Figure 3: a) Foveal section spectral domain-optical coherence tomography of an eye with pachychoroid pigment epitheliopathy showing irregular retinal pigment epithelium with patchy loss of ellipsoid, pachyvessels, and thick choroid. (b) Spectral domain-optical coherence tomography of an eye with pachychoroid neovasculopathy (PCN) showing a hyperreflective double layer sign, subretinal and intraretinal fluid, pachyvessels, and pachychoroid. (c) Optical coherence tomography-angiography detecting an entangled branching vascular network with peripheral anastomosis (d) Indocyanine green showing the branching vascular network.

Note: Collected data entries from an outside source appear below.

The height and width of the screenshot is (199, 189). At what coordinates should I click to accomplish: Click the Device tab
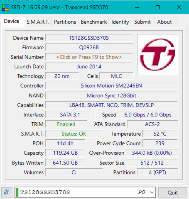pos(12,21)

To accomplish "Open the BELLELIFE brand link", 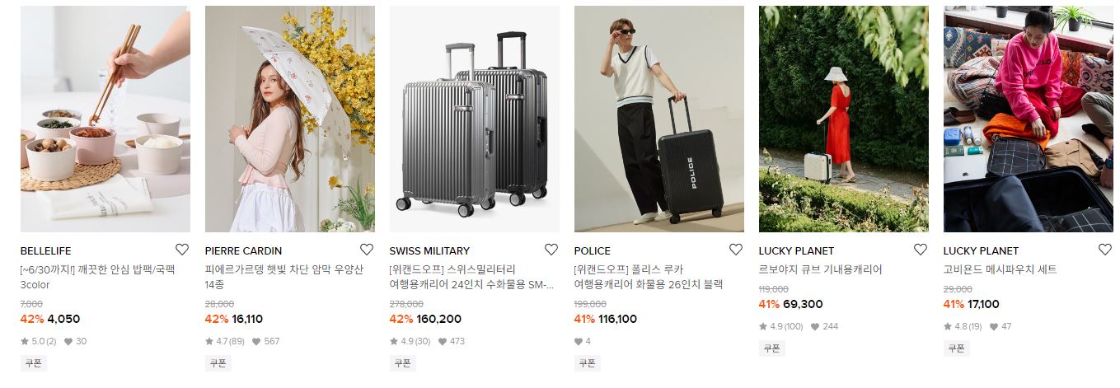I will coord(46,250).
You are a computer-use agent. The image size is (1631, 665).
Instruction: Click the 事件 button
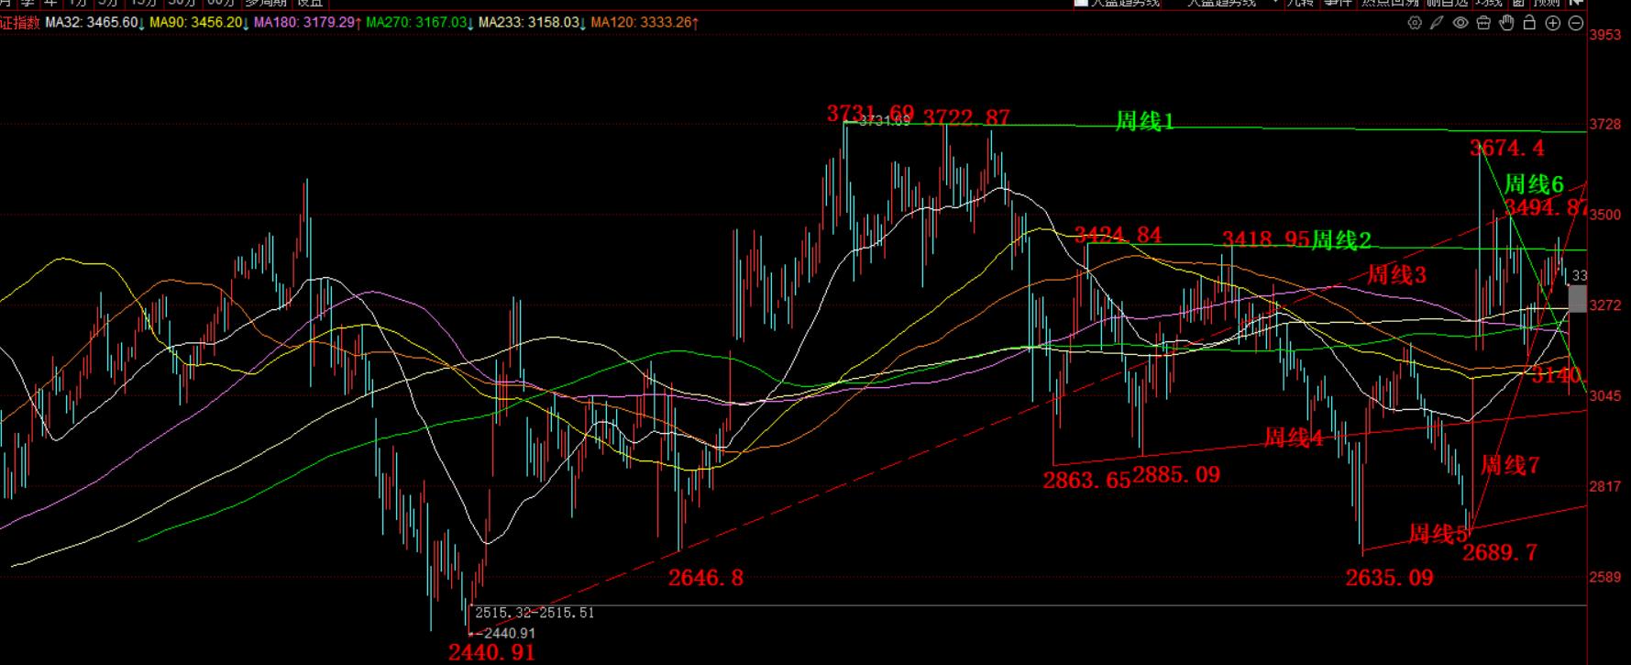[x=1339, y=3]
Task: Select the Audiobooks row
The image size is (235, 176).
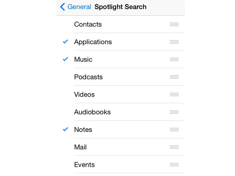Action: pyautogui.click(x=121, y=112)
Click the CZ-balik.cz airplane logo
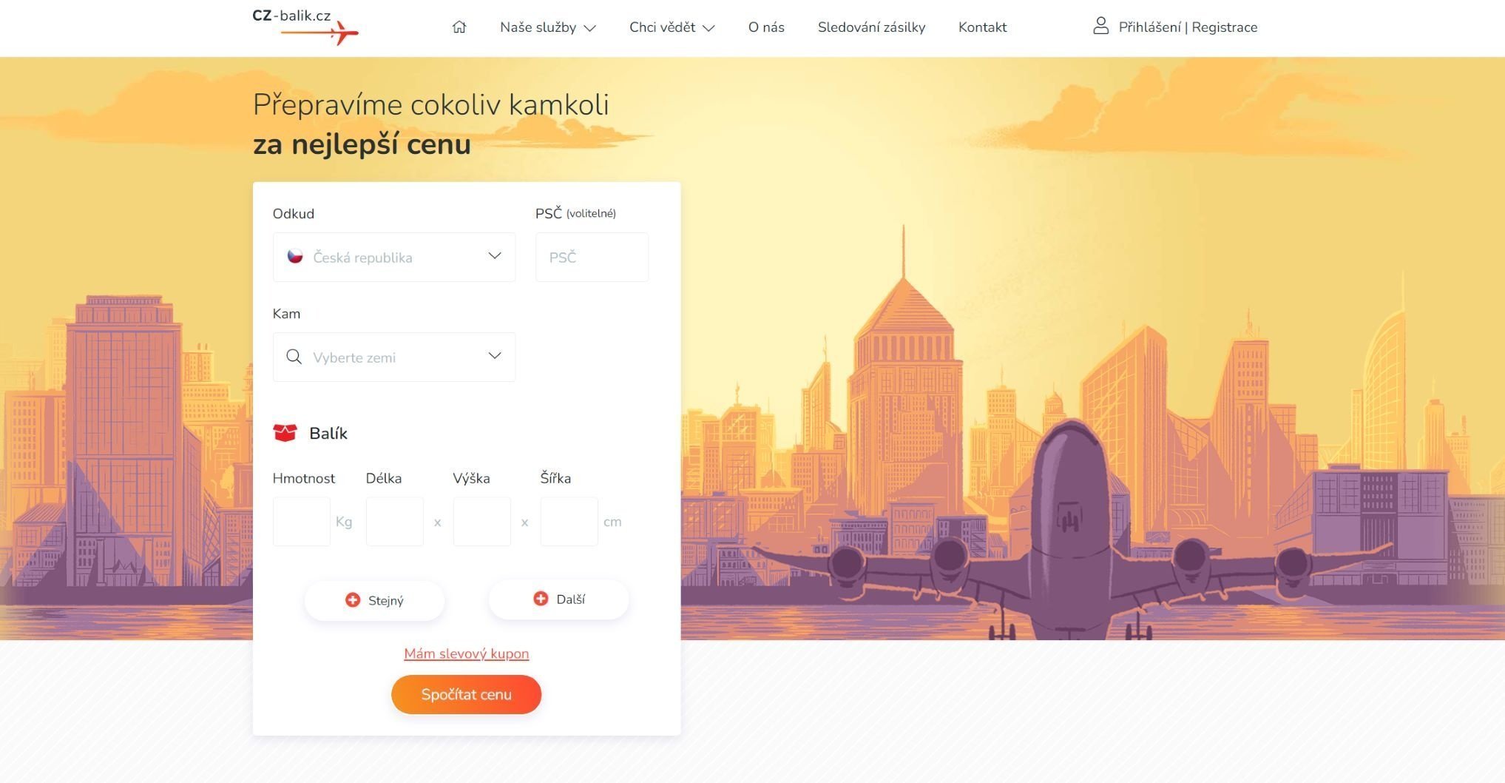Screen dimensions: 1505x783 305,27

Both corresponding to the level of PCN

Click here to view



  Pachychoroid neovasculopathy (PCN/PNV) Top


Pang and Freund described the evolution of type one neovascularization in eyes over backdrop changes consistent with PPE, and coined the term PNV.[13] Characteristic features of PNV include the presence of type 1 neovascularization, which appears on OCT as a shallow irregular separation of the RPE from Bruch's membrane, which appears as “double layer sign (DLS)” overlying pachyvessels.[14] The presence of hyporeflectivity in DLS is a crucial marker of chronic CSCR, whereas hyperreflectivity in DLS distinctly correlated with PCN and polypoidal choroidal vasculopathy, indicative of underlying neovascular tissue complex.[15] The presence of neovascularization can be confirmed by detection of leakage on FA, typically in the form of late leakage with undetermined origin, and a corresponding late staining “plaque” on ICGA. With the advent of OCT angiography (OCTA), the diagnosis of PCN is more straightforward. OCTA reveals a tangled filamentous branching vascular network (BVN) with a flow signal corresponding to the DLS. The sensitivity of OCTA in detecting a BVN is more than that of ICG [Figure 3].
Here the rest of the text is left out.